La seule réduction de la consommation d'antibiotiques ne suffit pas à réduire l'antibiorésistance

La seule réduction de la consommation d'antibiotiques ne suffit pas à réduire l'antibiorésistance
Crédit photo : SCIENCE SOURCE/PHANIE

Quel est l'impact de la réduction de la consommation d'antibiotiques sur les taux d'infections aux E. coli résistantes ? Telle est la question à l'origine de ce travail, alors que les modèles théoriques suggèrent que les isolats résistants, une fois apparus, peuvent continuer à circuler, même en l'absence d'antibiotiques.

Augmentation de cinq points des bactéries résistantes

Les chercheurs ont travaillé sur des échantillons, collectés en 2015 puis 2021, de selles et d'urines de femmes de plus de 50 ans qui ne sont pas sous antibiotiques (ceci au moins un an avant prélèvement), inscrites dans le système de santé de Kaiser Permanente, à Washington.

La prescription de ciprofloxacine a diminué de près de 3 fois entre 2016 et 2021 (de 9,20 % à 3,40 %), tandis que le recours aux céphalosporines de 3e génération a augmenté (de 0,40 % à 1,16 %) - sans toutefois atteindre les mêmes niveaux. Les autorités sanitaires américaines ont en effet appelé à restreindre la prescription de ciprofloxacine dans les infections urinaires - sauf en seconde ligne, pour les infections les plus sévères.

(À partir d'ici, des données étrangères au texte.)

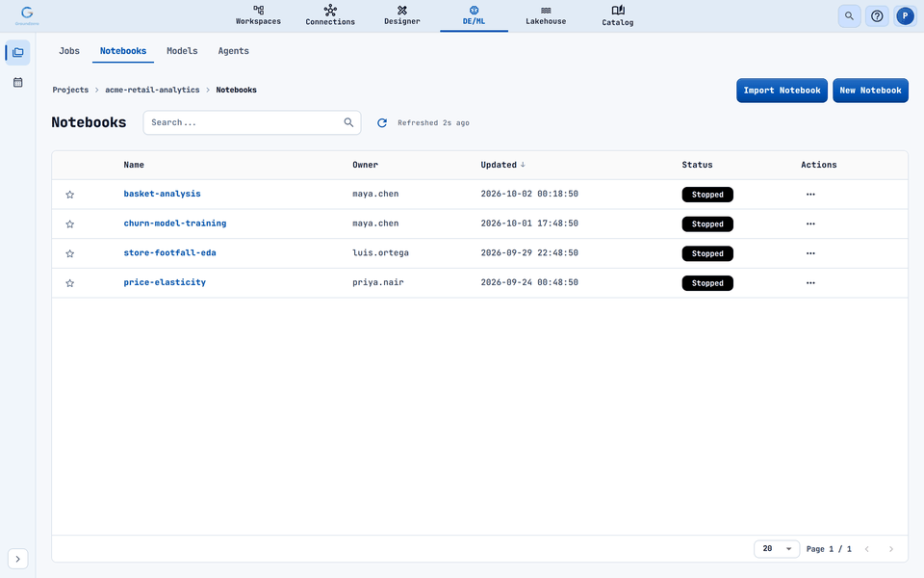Expand the left sidebar with chevron
This screenshot has height=578, width=924.
[x=17, y=559]
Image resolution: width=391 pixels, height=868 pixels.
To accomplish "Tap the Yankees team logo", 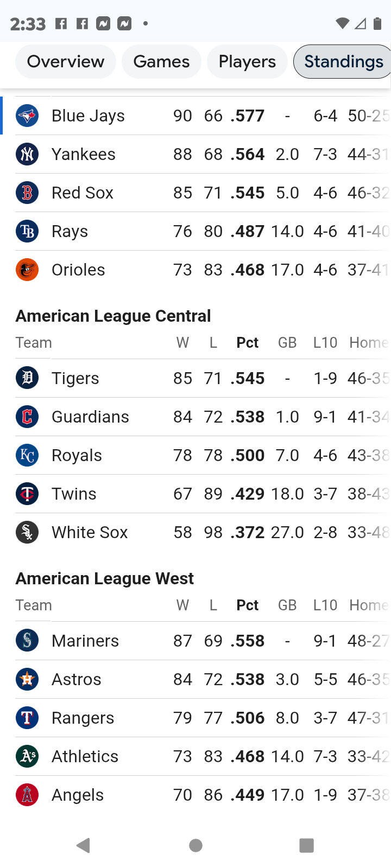I will coord(27,154).
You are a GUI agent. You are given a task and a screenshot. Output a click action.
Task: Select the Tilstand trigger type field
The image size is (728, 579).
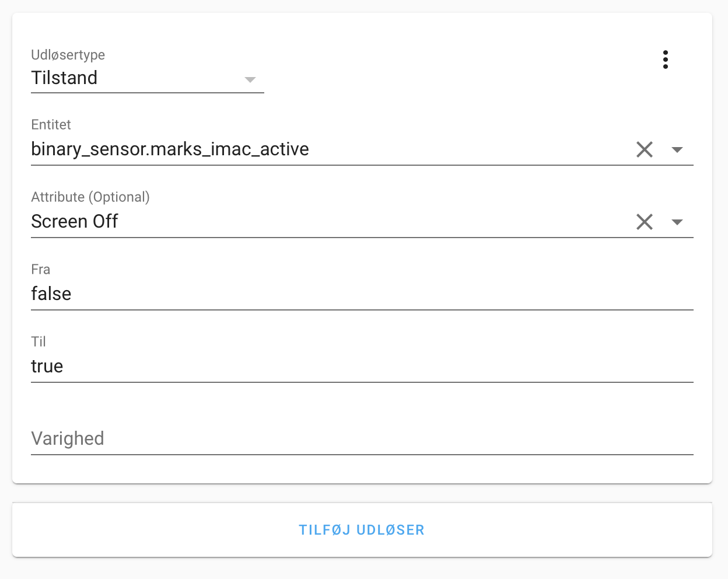point(117,78)
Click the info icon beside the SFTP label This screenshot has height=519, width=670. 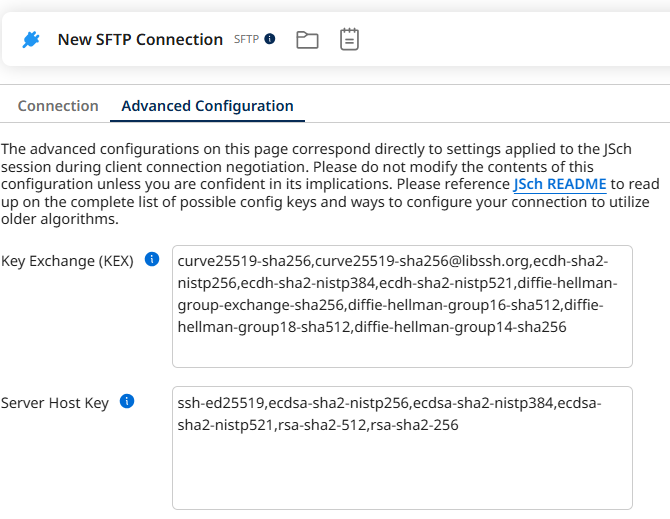point(270,40)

En parallèle, les taux d'échantillons positifs aux bactéries résistantes aux fluoroquinolones d'E. coli ont augmenté, passant de 14,2 % en 2015 à 19,8 % en 2021. Ces résultats suggèrent que « la circulation communautaire des E. coli résistantes colonisant l'intestin peut être entièrement maintenue, même en l'absence d'antibiotiques », lit-on.

Cette hausse est en particulier portée par une augmentation significative des isolats du groupe clonal multirésistant pandémique ST1193 (de 1,7 % à 4,2 %), d'autant plus inquiétante que ST1193 est davantage pathogène que d'autres groupes (notamment ST131-H30, prédominant), provoquant des infections urinaires plus sévères, notamment chez les jeunes femmes.

Hausse de la corésistance

Par ailleurs, les chercheurs observent une augmentation de la résistance des bactéries E. coli du microbiote intestinal aux céphalosporines de 3e génération, et non seulement aux fluoroquinolones. Le taux de corésistance a plus que triplé entre 2015 et 2021, passant de 2,1 à 6,6 %, lit-on, ce qui pourrait s'expliquer par le recours aux céphalosporines à la place des fluoroquinolones.

En conclusion, les auteurs, tout en rappelant l'intérêt de réduire la consommation d'antibiotiques, soulignent qu'elle ne saurait à elle seule réduire l'antibiorésistance. Et de plaider pour l'identification et la décolonisation des porteurs de souches résistantes, par exemple via le recours aux probiotiques ou aux bactériophages.